- _What you have to do_:
In the data below, find the line containing "You are a computer-use agent. The height", then set down that line and every later line up to and including the line containing "You are a computer-use agent. Viewport: 397px", exactly.

Top of Material supplied

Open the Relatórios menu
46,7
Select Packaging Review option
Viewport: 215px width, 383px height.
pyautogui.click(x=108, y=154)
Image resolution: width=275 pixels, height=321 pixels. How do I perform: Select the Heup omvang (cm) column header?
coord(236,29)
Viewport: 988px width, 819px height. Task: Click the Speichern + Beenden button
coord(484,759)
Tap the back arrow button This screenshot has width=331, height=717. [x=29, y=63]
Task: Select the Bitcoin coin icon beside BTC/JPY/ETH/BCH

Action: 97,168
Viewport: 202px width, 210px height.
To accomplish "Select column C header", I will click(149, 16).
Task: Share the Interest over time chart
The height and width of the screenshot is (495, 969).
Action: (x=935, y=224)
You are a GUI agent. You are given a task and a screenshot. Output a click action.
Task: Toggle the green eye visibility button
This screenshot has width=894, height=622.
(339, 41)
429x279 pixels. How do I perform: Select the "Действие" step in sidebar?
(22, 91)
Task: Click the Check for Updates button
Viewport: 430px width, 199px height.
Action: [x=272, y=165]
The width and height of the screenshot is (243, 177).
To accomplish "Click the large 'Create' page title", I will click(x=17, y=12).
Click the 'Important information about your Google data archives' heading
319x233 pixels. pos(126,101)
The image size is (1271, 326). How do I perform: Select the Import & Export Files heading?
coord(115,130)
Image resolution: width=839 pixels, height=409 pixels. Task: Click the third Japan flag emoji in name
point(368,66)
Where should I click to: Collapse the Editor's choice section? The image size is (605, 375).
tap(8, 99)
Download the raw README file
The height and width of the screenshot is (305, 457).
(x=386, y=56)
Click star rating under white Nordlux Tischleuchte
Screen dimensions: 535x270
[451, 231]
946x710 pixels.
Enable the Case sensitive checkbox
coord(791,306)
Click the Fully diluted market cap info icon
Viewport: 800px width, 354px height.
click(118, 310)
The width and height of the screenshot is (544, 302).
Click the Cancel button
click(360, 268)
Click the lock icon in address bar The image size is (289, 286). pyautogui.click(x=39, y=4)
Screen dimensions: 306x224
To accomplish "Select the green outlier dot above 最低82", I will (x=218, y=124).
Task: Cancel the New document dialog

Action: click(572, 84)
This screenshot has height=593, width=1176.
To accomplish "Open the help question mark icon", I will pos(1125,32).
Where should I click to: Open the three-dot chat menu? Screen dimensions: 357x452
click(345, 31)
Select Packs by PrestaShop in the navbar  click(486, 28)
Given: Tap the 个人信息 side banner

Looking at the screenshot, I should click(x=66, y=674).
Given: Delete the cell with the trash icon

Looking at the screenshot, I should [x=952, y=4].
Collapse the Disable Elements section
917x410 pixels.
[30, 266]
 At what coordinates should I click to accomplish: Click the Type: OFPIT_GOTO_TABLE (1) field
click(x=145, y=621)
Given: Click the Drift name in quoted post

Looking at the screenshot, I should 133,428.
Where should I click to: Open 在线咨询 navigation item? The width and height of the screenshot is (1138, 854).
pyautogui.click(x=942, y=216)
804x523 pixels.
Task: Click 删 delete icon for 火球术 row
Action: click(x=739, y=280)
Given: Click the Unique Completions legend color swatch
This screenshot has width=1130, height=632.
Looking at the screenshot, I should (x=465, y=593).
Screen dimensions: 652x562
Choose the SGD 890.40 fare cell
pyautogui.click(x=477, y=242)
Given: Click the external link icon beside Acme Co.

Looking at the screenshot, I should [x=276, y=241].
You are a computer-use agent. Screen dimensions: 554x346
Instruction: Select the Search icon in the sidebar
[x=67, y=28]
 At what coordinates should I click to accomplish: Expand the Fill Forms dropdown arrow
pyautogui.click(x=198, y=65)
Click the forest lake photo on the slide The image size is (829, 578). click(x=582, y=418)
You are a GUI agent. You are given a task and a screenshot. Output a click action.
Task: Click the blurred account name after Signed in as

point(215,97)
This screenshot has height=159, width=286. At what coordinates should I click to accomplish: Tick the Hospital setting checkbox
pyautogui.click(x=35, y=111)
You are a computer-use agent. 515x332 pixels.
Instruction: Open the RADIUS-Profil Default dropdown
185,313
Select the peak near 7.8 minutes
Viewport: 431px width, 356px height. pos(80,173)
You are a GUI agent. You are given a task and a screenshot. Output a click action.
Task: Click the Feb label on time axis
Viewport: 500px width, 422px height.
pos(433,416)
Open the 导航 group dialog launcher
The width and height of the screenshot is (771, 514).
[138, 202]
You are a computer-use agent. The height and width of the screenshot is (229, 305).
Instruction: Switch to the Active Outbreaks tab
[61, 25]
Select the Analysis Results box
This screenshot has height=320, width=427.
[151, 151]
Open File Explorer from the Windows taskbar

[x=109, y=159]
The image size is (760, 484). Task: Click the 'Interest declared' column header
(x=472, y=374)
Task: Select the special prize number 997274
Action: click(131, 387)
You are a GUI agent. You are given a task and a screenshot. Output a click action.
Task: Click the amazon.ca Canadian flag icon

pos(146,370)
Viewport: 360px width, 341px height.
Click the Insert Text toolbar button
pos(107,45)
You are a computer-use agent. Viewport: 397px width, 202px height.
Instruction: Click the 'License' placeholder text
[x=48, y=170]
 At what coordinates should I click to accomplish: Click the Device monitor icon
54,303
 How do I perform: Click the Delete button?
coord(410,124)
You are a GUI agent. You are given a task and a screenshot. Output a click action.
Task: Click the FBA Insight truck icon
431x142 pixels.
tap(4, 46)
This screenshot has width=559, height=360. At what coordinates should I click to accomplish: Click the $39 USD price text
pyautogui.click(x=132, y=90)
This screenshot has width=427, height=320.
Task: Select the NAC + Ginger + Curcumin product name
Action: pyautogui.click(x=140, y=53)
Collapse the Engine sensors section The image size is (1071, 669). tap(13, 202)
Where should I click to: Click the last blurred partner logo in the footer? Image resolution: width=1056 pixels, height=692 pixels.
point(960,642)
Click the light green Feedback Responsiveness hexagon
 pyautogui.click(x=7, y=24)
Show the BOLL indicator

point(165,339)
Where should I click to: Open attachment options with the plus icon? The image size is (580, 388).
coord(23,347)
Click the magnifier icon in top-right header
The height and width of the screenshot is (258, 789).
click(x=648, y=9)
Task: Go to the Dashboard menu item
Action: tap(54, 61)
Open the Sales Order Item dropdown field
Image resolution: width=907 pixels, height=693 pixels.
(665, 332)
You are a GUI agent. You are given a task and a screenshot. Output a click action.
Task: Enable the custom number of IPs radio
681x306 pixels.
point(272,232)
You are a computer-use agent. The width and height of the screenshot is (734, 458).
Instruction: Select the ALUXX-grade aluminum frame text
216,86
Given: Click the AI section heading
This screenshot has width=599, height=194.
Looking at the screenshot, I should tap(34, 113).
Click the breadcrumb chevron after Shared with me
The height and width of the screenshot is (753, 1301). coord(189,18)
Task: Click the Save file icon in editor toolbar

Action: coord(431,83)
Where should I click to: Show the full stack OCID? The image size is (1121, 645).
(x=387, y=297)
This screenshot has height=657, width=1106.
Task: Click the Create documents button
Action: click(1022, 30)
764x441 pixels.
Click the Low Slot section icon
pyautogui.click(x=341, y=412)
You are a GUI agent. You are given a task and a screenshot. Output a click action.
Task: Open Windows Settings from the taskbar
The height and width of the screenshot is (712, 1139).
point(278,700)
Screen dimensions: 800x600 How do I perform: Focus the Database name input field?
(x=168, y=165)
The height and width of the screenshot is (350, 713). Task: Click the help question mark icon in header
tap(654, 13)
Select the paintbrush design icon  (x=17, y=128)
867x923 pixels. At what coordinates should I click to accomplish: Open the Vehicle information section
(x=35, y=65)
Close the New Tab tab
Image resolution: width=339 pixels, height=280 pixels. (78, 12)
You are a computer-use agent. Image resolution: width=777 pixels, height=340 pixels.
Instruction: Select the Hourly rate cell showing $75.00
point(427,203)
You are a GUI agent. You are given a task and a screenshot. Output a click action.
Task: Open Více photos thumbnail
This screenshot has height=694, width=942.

Bottom of Material supplied

- _Answer below_:
You are a computer-use agent. The height and width of the screenshot is (229, 305).
Instruction: Switch to the Active Outbreaks tab
[61, 25]
Select the Analysis Results box
This screenshot has height=320, width=427.
[151, 151]
Open File Explorer from the Windows taskbar

[x=109, y=159]
The image size is (760, 484). Task: Click the 'Interest declared' column header
(x=472, y=374)
Task: Select the special prize number 997274
Action: click(131, 387)
You are a GUI agent. You are given a task and a screenshot. Output a click action.
Task: Click the amazon.ca Canadian flag icon

pos(146,370)
Viewport: 360px width, 341px height.
Click the Insert Text toolbar button
pos(107,45)
You are a computer-use agent. Viewport: 397px width, 202px height.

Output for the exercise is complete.